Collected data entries
=-=-=-=-=
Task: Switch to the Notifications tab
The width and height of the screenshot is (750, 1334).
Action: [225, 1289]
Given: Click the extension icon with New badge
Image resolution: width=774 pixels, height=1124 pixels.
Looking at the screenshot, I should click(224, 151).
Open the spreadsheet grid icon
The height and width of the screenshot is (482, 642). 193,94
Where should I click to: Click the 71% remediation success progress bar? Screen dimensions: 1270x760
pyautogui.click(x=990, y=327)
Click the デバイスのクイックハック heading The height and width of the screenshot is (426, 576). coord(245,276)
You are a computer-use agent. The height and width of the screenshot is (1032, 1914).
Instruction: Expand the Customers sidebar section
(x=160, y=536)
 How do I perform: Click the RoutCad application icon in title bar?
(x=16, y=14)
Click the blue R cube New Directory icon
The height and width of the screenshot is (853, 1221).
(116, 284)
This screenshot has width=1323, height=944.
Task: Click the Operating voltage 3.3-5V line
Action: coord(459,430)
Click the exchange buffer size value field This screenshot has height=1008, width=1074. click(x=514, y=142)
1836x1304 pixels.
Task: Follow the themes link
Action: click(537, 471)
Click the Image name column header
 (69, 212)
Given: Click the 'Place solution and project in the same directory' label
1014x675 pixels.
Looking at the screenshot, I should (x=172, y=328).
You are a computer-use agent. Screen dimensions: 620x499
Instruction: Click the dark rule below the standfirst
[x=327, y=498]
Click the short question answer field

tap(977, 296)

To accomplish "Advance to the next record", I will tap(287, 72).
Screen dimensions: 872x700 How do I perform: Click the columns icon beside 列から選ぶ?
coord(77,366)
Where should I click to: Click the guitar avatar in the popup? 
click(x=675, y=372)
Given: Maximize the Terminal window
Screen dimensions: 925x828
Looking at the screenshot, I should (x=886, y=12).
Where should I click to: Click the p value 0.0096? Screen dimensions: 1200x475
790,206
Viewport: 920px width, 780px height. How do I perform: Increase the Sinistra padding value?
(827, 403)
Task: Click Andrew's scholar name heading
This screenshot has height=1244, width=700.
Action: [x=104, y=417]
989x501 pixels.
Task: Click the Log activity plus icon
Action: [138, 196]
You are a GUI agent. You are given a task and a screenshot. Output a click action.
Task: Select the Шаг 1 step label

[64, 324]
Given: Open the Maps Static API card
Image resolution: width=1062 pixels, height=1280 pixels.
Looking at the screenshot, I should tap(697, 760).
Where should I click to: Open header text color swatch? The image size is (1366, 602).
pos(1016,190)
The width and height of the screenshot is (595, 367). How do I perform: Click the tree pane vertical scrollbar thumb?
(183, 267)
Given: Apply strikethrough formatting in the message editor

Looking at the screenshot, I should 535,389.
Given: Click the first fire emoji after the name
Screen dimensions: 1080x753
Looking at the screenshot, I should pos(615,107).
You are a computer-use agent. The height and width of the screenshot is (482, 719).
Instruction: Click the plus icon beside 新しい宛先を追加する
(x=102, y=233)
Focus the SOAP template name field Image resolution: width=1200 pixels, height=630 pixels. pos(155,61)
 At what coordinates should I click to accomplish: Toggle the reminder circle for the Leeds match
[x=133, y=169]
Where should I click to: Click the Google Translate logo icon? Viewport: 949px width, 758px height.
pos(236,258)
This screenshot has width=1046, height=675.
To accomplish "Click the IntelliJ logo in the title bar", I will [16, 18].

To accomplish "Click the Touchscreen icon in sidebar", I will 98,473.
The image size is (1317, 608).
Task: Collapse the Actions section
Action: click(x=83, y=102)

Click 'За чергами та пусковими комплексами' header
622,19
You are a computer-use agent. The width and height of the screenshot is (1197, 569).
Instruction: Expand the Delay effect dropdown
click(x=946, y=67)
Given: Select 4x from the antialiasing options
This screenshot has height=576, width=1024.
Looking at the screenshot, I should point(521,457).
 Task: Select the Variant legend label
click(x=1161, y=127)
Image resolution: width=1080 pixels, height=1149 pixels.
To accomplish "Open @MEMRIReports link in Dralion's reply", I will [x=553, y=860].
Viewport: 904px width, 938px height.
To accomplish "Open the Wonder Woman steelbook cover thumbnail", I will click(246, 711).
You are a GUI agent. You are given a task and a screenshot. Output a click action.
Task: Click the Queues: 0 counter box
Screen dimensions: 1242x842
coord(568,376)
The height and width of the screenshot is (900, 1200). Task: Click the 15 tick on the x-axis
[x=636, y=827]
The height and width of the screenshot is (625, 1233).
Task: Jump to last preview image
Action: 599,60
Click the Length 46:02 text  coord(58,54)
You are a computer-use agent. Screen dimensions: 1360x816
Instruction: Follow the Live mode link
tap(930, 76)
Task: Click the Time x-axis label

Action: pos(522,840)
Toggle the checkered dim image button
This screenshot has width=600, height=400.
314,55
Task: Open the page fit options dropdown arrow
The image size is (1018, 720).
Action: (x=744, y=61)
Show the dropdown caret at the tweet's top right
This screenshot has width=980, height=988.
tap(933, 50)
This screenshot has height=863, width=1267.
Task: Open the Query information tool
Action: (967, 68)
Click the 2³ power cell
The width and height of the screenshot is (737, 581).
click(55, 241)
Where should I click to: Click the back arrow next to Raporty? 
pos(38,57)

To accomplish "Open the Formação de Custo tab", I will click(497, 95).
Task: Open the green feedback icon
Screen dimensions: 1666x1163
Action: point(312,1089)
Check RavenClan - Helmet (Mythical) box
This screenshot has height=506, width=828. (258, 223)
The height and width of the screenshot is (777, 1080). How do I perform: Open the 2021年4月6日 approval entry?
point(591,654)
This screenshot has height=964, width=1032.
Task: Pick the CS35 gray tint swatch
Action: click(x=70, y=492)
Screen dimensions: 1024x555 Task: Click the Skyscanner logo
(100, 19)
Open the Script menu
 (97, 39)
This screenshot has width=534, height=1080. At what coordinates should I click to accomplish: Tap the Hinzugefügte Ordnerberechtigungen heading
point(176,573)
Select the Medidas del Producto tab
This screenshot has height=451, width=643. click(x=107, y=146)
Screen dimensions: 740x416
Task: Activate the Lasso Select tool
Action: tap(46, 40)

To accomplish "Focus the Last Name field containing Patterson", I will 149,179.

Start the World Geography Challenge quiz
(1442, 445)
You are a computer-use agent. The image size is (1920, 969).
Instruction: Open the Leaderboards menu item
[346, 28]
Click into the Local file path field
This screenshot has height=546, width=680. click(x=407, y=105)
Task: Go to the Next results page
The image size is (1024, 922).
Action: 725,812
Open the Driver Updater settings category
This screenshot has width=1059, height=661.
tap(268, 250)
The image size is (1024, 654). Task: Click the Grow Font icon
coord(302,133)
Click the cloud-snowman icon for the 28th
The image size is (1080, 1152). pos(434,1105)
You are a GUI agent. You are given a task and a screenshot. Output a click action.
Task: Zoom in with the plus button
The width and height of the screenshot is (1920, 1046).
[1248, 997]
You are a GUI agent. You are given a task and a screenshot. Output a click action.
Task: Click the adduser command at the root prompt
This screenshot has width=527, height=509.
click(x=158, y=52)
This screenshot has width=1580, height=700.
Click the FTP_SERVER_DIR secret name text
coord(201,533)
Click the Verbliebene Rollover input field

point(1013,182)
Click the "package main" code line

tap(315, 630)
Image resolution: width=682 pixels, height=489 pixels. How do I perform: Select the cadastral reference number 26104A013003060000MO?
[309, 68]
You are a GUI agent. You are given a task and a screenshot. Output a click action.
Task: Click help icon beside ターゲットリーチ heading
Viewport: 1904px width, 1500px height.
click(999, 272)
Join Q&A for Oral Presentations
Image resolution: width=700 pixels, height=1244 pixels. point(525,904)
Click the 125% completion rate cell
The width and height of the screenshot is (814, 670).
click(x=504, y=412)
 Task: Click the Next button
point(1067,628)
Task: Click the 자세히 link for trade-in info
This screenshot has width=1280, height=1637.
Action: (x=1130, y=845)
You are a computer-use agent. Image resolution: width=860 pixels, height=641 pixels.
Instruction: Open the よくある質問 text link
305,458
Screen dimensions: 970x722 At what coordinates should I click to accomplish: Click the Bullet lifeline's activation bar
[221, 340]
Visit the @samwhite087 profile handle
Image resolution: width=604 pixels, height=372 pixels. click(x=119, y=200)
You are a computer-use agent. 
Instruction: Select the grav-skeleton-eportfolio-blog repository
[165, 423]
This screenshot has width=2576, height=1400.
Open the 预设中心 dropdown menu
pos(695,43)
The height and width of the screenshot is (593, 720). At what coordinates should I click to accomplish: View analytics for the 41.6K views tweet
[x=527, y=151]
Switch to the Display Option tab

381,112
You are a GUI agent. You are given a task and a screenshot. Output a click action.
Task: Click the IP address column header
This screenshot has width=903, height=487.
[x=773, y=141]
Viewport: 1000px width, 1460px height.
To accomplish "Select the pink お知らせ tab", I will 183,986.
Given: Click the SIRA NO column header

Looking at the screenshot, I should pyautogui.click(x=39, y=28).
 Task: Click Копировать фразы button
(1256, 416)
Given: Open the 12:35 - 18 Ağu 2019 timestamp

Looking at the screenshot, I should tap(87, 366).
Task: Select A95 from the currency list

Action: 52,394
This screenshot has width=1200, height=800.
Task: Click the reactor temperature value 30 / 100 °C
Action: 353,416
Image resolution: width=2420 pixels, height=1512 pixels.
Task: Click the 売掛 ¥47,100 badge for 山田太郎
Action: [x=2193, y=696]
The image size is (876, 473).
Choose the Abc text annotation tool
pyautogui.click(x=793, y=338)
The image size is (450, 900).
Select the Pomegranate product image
=-=-=-=-=
_Aim of the task:_
Look over the records above and copy each line that includes the string "computer".

_Response to the task:_
You are a computer-use agent. The height and width of the screenshot is (1032, 1914).
You are a computer-use agent. Screen dimensions: 620x499
You are a computer-use agent. The height and width of the screenshot is (482, 719).
You are a computer-use agent. The width and height of the screenshot is (1197, 569).
You are a computer-use agent. Screen dimensions: 1360x816
You are a computer-use agent. The image size is (1920, 969).
You are a computer-use agent. Image resolution: width=860 pixels, height=641 pixels.
You are a computer-use agent. 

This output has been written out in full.